**WORK TO COMPLETE**
State the number of lines in the following data that include the word "document", with no other text.

==== ENTRIES PROVIDED

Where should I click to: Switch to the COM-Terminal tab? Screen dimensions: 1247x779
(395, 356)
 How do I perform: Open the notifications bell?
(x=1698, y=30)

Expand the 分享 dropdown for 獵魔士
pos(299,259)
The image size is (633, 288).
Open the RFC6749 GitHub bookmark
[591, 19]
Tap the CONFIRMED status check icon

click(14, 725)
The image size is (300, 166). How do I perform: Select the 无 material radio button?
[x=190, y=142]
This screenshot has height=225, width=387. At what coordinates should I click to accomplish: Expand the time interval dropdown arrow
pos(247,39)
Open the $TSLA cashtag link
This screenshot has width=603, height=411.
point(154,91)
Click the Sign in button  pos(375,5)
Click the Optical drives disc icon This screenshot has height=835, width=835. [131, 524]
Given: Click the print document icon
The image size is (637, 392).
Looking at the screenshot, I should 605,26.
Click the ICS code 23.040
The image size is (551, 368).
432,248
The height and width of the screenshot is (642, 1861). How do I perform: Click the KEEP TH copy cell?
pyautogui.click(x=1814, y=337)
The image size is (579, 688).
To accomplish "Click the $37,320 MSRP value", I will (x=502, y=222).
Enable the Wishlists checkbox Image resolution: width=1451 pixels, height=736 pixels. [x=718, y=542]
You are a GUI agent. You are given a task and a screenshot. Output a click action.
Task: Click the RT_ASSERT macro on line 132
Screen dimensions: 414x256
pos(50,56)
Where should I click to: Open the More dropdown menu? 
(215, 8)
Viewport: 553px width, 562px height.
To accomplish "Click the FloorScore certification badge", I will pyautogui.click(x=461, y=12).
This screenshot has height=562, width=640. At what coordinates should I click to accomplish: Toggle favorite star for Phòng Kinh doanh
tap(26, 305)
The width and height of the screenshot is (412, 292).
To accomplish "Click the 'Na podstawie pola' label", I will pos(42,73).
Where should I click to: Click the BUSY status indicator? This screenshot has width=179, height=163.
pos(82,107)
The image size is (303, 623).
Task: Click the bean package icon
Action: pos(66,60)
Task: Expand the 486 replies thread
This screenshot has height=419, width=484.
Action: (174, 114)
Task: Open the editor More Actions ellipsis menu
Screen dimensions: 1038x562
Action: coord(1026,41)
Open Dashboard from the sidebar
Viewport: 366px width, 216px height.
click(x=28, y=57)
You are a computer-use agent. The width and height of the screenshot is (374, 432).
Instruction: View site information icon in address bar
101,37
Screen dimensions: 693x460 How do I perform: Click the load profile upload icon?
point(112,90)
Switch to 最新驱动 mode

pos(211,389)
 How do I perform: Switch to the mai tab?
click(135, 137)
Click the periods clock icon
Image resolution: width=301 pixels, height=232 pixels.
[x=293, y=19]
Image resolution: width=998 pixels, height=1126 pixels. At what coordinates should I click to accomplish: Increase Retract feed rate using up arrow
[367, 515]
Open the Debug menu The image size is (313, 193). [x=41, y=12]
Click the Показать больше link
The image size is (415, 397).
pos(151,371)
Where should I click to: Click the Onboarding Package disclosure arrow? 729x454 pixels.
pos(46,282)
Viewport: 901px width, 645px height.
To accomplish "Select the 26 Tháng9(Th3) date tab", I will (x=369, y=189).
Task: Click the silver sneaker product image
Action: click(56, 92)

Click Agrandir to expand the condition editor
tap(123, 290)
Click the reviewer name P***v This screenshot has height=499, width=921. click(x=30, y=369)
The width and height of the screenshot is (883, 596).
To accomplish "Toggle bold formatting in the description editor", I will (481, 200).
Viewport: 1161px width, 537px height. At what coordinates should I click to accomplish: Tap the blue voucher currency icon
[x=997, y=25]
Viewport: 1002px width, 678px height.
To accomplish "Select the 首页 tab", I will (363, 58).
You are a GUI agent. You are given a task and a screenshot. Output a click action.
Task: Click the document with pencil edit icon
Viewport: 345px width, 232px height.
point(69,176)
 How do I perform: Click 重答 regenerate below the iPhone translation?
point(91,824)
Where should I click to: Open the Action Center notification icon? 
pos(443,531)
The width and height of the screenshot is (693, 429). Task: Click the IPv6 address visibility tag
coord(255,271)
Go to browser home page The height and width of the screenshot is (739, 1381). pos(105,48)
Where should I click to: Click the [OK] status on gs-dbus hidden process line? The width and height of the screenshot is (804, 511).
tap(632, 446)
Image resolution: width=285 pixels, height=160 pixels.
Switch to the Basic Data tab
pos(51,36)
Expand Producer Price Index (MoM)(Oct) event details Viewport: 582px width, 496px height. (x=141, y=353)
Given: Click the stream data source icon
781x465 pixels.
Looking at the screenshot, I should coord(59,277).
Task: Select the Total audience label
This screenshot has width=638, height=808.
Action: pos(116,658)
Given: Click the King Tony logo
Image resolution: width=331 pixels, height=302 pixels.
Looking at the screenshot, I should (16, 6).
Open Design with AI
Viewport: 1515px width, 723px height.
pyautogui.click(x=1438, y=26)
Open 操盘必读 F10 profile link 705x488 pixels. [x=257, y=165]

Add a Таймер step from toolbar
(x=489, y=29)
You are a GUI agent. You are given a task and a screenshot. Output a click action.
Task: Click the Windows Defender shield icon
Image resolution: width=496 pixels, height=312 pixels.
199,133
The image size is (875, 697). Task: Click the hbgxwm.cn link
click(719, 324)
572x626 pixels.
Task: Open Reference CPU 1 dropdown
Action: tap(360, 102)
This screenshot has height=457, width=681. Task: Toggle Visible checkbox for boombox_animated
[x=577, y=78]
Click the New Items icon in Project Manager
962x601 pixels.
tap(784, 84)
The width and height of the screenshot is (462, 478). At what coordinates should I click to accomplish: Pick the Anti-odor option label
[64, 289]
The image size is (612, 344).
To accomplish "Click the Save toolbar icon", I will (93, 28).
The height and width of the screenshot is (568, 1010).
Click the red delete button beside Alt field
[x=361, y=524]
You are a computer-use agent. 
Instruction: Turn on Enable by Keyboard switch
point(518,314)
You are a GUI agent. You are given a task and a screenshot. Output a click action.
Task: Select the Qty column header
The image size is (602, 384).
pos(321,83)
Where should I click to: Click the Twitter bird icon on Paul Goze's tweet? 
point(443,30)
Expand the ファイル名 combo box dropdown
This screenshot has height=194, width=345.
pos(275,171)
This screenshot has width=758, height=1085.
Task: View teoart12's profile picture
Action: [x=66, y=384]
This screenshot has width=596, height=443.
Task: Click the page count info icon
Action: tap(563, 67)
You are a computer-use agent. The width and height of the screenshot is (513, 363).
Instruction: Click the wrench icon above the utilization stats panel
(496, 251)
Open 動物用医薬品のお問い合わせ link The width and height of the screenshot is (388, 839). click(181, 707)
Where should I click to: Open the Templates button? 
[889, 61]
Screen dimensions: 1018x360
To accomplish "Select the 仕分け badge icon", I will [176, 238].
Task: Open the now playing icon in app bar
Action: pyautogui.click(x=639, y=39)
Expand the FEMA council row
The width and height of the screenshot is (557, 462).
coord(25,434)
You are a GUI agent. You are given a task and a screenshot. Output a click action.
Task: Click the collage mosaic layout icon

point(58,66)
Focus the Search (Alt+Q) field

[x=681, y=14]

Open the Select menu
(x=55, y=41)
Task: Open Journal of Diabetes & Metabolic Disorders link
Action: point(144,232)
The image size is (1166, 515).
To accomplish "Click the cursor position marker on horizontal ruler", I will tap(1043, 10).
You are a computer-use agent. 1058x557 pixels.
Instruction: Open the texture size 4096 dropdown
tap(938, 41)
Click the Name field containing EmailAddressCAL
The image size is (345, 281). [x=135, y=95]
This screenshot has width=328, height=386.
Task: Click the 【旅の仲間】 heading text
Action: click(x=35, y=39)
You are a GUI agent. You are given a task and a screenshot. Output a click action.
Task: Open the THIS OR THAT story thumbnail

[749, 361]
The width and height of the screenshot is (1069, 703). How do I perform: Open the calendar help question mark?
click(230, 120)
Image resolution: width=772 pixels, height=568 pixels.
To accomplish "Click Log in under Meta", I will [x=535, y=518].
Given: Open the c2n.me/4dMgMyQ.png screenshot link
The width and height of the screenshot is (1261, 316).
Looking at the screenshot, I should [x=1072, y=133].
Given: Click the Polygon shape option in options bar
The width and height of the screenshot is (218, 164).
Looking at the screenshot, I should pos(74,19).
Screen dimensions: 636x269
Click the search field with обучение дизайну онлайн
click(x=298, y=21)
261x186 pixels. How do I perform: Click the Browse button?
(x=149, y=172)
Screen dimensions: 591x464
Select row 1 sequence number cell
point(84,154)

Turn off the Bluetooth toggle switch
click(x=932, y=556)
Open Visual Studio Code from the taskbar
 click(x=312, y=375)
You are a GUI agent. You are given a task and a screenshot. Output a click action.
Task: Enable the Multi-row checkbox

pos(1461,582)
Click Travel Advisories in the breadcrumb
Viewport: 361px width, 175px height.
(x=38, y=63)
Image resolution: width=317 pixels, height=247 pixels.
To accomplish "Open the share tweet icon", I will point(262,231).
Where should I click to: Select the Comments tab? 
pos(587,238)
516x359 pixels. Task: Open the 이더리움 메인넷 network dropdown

========

**THE ANSWER**
2